Festa del Cinema di Roma: Mon garçon e l’imperdibile one man show di Guillaume Canet
Dopo Merry Christmas e L'Affaire Farewell, il regista francese Christian Carion torna a lavorare con Guillaume Canet in un noir secco, nervoso e intimo che vede Julien, un uomo il cui matrimonio è finito da tempo, pronto a tutto pur di ritrovare il figlio di appena sette anni scomparso nel nulla. Presentato tra i titoli della Selezione Ufficiale alla Festa del Cinema di Roma, Mon garçon, girato in soli sei giorni, nonostante una sceneggiatura a volte accomodante riesce a coinvolgere il pubblico da inizio a fine proiezione.

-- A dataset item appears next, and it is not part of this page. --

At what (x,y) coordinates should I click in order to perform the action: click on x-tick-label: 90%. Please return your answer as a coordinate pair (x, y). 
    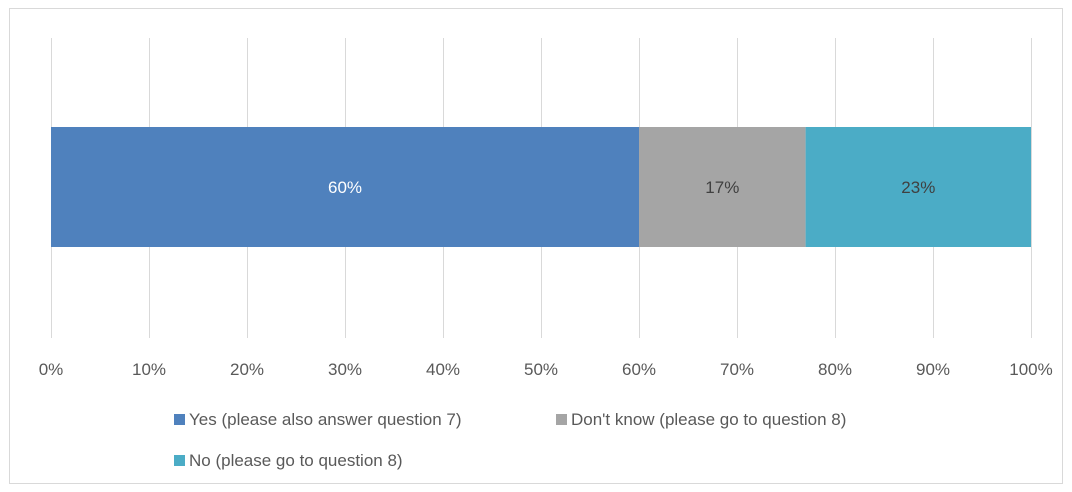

Carion mette in scena una storia viscerale dove per il superfluo non c’è posto. Grazie a una narrazione asciutta e mai ridondante, il filmmaker d’oltralpe si concentra essenzialmente sul personaggio principale: un padre assente costretto a fare i conti sia con il suo senso di colpa che con le scelte passate. In questo thriller dai colori acidi e dalle atmosfere cupe, Guillaume Canet, oltre a bucare letteralmente il grande schermo, riesce a rendere talmente palpabile la disperazione di Julien che ogni atto di violenza da lui compiuto sarà percepito come un gesto di catarsi e di vera espiazione. Per arrivare a ricoprire il ruolo con tale intensità, l’attore francese, al contrario dell’intero cast, ha scelto di non leggere i dettagli della sceneggiatura ma di recitare ‘alla cieca’, così da esprimere al meglio gli sconvolgimenti psicologici del protagonista: una prova attoriale densa, fisica e con i fiocchi. Il perno centrale del film è quindi rappresentato dalla sofferenza interiore, tormento questo che diviene qui l’innesco per accendere la miccia di una lunga, intricata, sanguinosa e introspettiva indagine personale che va al di là della legge.
L’abile uso della camera a mano, oltre alla scelta dell’ambientazione fredda e imperiosa delle innevate valli ai piedi delle Alpi, sono componenti che in Mon garçon contribuiscono notevolmente a far crescere inquietudine e tensione negli spettatori. Sì, perché se la bellezza paesaggistica viene rappresentata come un ulteriore elemento di oppressione che sottolinea l’affanno mentale di Julien, è l’occhio sempre in movimento della cinepresa che, tallonandolo senza tregua nella sua corsa vorticosa contro il tempo, lo trasforma quasi in un animale braccato a cui manchi l’aria. In soli 84 minuti Carion realizza dunque un film forse non originale nella trama, ma decisamente ben centrato. Ciò è dovuto tanto all’ottimo ‘one man show’ di Guillaume Canet quanto alla capacità del regista di non impantanarsi in sterili particolari o inutili spiegazioni.
Il cinema francese ha da sempre regalato grandi soddisfazioni agli amanti del genere noir: statene certi, Mon garçon non vi deluderà!